Below are lines of data; restate word for word those running from the line containing "The width and height of the screenshot is (905, 456)." to the line containing "Open the Scope Variables tab", inclusive, and no others.

==================================================

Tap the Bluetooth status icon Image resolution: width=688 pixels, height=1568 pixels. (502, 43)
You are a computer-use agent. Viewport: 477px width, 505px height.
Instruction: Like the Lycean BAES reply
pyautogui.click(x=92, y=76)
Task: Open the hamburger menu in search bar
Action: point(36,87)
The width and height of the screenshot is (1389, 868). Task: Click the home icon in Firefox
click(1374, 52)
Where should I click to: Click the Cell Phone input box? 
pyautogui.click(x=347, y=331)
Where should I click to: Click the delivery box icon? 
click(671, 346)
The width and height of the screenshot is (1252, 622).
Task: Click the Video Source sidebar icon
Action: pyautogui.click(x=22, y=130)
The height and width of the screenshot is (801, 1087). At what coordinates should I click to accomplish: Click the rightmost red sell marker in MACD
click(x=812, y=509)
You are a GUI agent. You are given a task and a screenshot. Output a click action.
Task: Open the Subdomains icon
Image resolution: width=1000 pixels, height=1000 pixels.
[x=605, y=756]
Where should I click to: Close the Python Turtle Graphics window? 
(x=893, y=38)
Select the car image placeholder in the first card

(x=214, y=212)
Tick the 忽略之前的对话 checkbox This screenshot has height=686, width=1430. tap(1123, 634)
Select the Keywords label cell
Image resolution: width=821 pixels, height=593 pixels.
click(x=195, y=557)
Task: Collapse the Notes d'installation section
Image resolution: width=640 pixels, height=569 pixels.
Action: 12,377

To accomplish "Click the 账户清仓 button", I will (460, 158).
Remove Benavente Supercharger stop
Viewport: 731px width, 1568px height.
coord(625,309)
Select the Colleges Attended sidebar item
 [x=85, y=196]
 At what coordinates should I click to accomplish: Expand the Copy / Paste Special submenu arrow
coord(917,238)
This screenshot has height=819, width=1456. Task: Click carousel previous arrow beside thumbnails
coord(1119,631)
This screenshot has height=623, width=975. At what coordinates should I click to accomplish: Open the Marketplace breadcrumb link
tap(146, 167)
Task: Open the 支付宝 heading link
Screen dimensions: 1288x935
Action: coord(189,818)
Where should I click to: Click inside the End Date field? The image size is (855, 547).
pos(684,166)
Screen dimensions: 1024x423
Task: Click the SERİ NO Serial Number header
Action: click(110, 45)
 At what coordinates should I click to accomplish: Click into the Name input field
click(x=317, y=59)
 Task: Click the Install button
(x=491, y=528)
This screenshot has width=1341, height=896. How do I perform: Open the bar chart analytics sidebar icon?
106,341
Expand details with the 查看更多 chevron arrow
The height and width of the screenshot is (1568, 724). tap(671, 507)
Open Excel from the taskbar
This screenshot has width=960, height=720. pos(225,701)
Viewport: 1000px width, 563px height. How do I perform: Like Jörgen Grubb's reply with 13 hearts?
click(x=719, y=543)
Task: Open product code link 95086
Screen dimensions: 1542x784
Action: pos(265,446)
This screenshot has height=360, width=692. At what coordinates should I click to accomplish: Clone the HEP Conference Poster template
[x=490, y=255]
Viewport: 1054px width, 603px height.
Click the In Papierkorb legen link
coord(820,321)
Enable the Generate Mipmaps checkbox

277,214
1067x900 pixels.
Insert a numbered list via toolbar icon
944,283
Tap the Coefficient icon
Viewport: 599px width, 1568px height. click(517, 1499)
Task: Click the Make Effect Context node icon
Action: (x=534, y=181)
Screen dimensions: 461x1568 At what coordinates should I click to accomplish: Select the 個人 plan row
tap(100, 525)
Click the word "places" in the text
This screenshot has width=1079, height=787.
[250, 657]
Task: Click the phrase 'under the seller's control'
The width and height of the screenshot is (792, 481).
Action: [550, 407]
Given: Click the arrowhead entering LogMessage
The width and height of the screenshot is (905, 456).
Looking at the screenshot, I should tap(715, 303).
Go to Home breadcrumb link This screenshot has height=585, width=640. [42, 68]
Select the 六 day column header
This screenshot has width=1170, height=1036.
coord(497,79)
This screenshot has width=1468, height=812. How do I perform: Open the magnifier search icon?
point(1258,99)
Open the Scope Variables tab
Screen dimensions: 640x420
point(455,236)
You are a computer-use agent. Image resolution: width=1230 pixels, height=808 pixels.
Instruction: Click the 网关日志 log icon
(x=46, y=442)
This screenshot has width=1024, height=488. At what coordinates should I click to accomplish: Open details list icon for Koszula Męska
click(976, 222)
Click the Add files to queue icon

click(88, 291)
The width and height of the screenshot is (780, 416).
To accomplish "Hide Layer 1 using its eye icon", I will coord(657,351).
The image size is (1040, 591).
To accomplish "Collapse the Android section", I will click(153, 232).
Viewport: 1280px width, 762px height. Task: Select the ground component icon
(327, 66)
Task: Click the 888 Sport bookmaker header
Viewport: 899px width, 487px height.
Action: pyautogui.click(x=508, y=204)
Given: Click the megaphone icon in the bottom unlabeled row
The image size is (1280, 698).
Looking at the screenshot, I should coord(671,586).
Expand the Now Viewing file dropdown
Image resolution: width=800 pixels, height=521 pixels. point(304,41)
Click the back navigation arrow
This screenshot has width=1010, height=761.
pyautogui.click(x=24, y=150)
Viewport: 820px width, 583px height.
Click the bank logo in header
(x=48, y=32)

==================================================

- **TASK ANSWER**:
The width and height of the screenshot is (905, 456).
Looking at the screenshot, I should tap(715, 303).
Go to Home breadcrumb link This screenshot has height=585, width=640. [42, 68]
Select the 六 day column header
This screenshot has width=1170, height=1036.
coord(497,79)
This screenshot has width=1468, height=812. How do I perform: Open the magnifier search icon?
point(1258,99)
Open the Scope Variables tab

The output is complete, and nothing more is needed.